He is not there when I wake.

Dredging myself from sleep is almost painful. Though I never dream anymore; shapes and colors sometimes, a flash of sound, certainly nothing coherent enough for definition. But cruelly, each day I wake there is just a moment when I remember nothing.

I wish I could stay in this millisecond longer. It could be seen as selfish – wanting to wallow in ignorance and enjoy the lack of knowing how a child must feel every morning. But that's not my motivation. I wish I could stay and study who I am in that absolute fragment of time. There is where I am pure and uncompromised, and I know now, that is the state I need to return to. It's all a tricky balance, you know. Weigh the bad and the good, cut away the parts that are dying and encourage those that bloom.

This is a natural process most of the time. You know who you are and what you want, and you strive to achieve it. But not for me.

I stretch slowly, enjoying the feel of my limbs encountering cool spots on the sheets, and abruptly realize that I cannot sense Sark anywhere. It is unnatural for me to lose track of him, a feeling that is swiftly followed by a guilty surge of responsibility. I have let down my guard, and Sark…

The crashing down of this reality spurs me on to a sort of panic. I have already yanked open a drawer before I realize that there is no point; if he has decided to leave, I won't know it. And it is just as I expected – he has left with nothing but the clothes on his back, the papers he was so feverishly studying, and the student visa I'd procured for him in the months leading up to this grand escape.

"Grand," I say aloud to the morning air. The word sits there, overly ornate and pretentious in the plain boarding house bedroom. There is nothing grand about this.

"Stupid." That sounds better.

I should not be surprised at this turn of events, but something small inside me is extinguished with the realization that I am, again, alone. I shake myself to try and stop the thought, briskly take myself into the bathroom to get a start on what will have to be a busy and delicate day.

I have grown so used to being utterly alone in the company of friends, that maybe this will prove to be easier, to be alone in a city full of strangers.

The woman at the bed and breakfast is startled when I abruptly cancel our room; when she lets slip that she saw Sark leaving early without me, I allow my lower lip to tremble and my eyes to drift down, stammering the feeble lines of a woman covering marital difficulties. She is a sweet busybody, and presses a tissue into my hand before letting me out.

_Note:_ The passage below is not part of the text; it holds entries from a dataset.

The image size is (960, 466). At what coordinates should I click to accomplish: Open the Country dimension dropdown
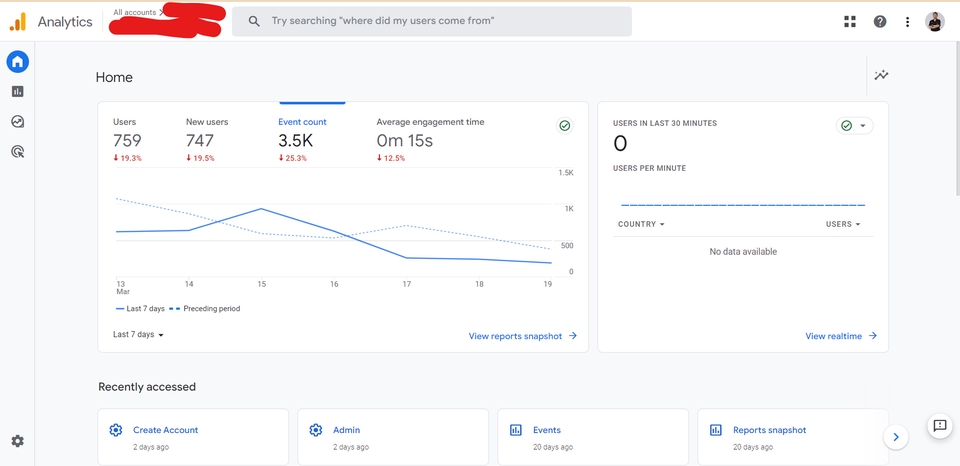pyautogui.click(x=641, y=224)
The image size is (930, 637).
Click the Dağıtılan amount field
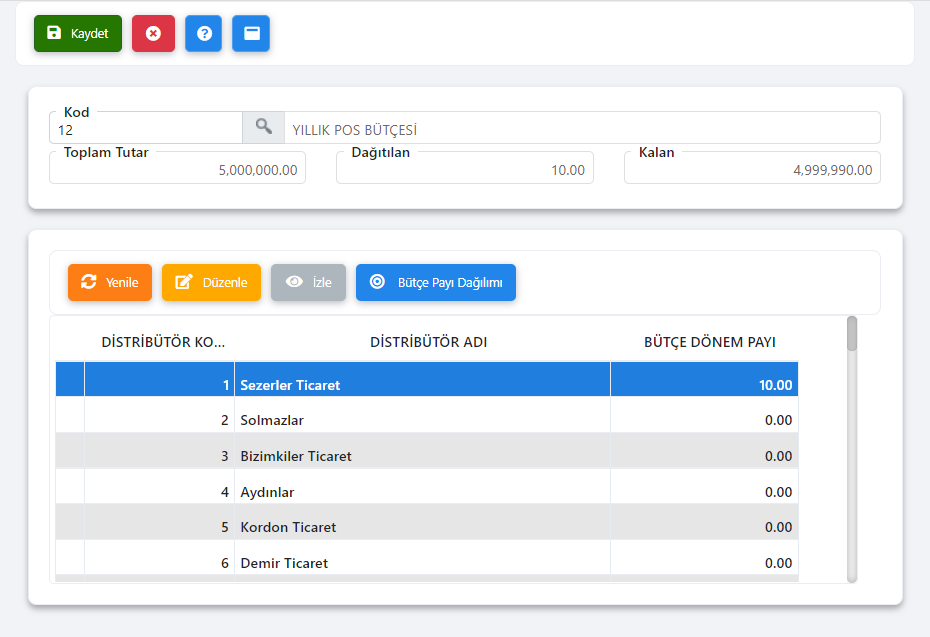(x=464, y=169)
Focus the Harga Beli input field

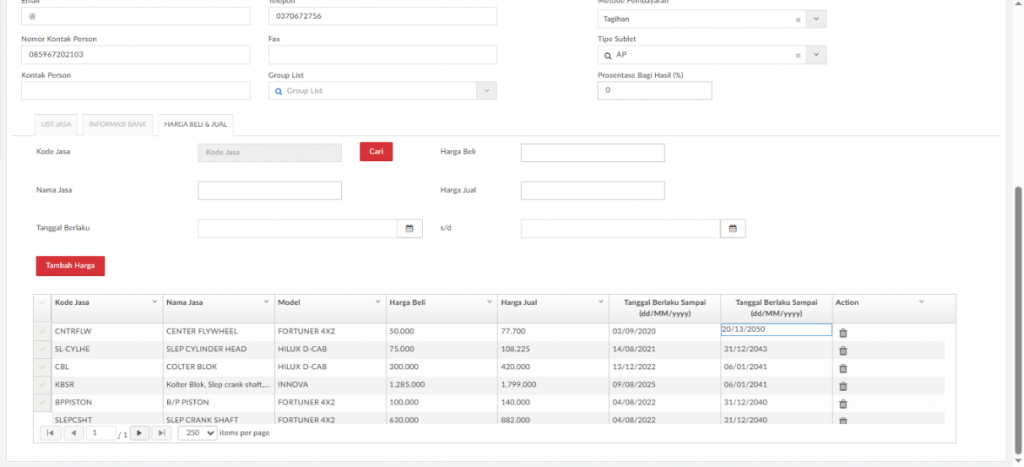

I leave without looking back.

Renting a flat proves to be relatively easy; though the market is tight, the more remote areas are still slow enough for me to find a suitable space within the week. In the interim, I flit from boarding house to boarding house, never within less than a five-mile radius, never to an area I know. My hidden bank accounts stood not only the test of time, but the test of death – though the surface funds and badly-masked accounts had all been unearthed during my absence, first by my father and then by the CIA, some of the deepest and oldest sources have gone untouched.

I very carefully tap the ones I think most trustworthy, my heart pounding faster nonetheless as the teller hands over an envelope stuffed full of crisp fifty-pound notes. Even using an account I believe totally safe, I am always aware that the CIA may be playing a subtler game. But at the same time, my mind drifts to my mother, who plays a more subtle game still.

Which is why, in the series of small withdrawls I make from my most trusted account, I also make one very odd request: two separate payouts, one just under £800, one a little over £100 – both a few pence off a nice round figure. The teller looks at me oddly, and I bashfully mumble something about wanting to keep the numbers straight in my statement, as the money is for bills. She seems used to American eccentricities, and just gives a small smile as she enters the two uneven figures into the long queue of numbers, not noticing that inverting and realigning the withdrawls results in a UK mobile phone number.

It is not Sark's phone that I pull out in my new flat, a studio that looks out on a quiet street of other nameless studios. I sit on the carpet and lean against the daybed, wondering again at his motive in leaving the mobile phone on the nightstand. Perhaps because he didn't wish to wake me? No, he's too deliberate for that – had he wanted it, he would have gotten it. He certainly must have known that I would never, ever use it myself; it would have been sheer idiocy to trust him not to bug it, or use it to trace me.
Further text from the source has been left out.